What is required - Only a number is required: how many lines of the material contain the string "link".
%%
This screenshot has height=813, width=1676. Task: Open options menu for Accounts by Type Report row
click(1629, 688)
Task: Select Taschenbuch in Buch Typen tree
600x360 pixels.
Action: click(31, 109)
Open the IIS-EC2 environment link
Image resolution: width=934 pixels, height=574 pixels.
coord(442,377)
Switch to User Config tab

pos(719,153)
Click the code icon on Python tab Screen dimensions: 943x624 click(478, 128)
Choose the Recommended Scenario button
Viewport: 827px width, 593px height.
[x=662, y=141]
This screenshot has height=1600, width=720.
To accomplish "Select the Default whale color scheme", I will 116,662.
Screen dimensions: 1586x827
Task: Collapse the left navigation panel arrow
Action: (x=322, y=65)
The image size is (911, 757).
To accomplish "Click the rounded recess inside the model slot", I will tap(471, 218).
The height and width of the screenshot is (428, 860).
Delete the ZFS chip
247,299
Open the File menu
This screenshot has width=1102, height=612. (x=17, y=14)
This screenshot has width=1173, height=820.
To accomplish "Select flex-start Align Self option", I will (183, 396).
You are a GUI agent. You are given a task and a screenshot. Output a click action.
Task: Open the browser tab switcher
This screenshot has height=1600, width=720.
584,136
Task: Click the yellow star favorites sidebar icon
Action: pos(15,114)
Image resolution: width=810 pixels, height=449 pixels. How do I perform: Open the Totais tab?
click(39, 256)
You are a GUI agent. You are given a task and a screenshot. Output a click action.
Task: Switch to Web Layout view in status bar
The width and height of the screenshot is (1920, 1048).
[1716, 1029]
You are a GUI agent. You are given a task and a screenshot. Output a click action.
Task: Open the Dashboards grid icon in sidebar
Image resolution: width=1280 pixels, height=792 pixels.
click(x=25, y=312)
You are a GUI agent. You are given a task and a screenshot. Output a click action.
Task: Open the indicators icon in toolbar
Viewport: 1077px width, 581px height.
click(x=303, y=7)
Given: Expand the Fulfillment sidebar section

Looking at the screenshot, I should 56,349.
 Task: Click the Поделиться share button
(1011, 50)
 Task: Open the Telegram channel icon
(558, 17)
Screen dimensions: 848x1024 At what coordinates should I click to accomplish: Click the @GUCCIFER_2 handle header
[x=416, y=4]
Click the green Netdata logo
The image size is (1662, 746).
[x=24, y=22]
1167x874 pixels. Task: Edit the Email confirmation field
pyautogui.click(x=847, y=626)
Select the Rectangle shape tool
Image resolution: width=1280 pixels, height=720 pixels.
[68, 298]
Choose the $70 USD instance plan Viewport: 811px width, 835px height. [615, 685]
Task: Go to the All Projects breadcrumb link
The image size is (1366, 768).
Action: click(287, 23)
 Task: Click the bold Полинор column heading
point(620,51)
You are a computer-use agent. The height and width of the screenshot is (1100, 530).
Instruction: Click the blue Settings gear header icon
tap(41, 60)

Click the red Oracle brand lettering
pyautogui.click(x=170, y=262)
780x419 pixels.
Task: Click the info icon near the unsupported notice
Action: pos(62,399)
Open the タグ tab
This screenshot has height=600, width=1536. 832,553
%%
Solution to this problem - 2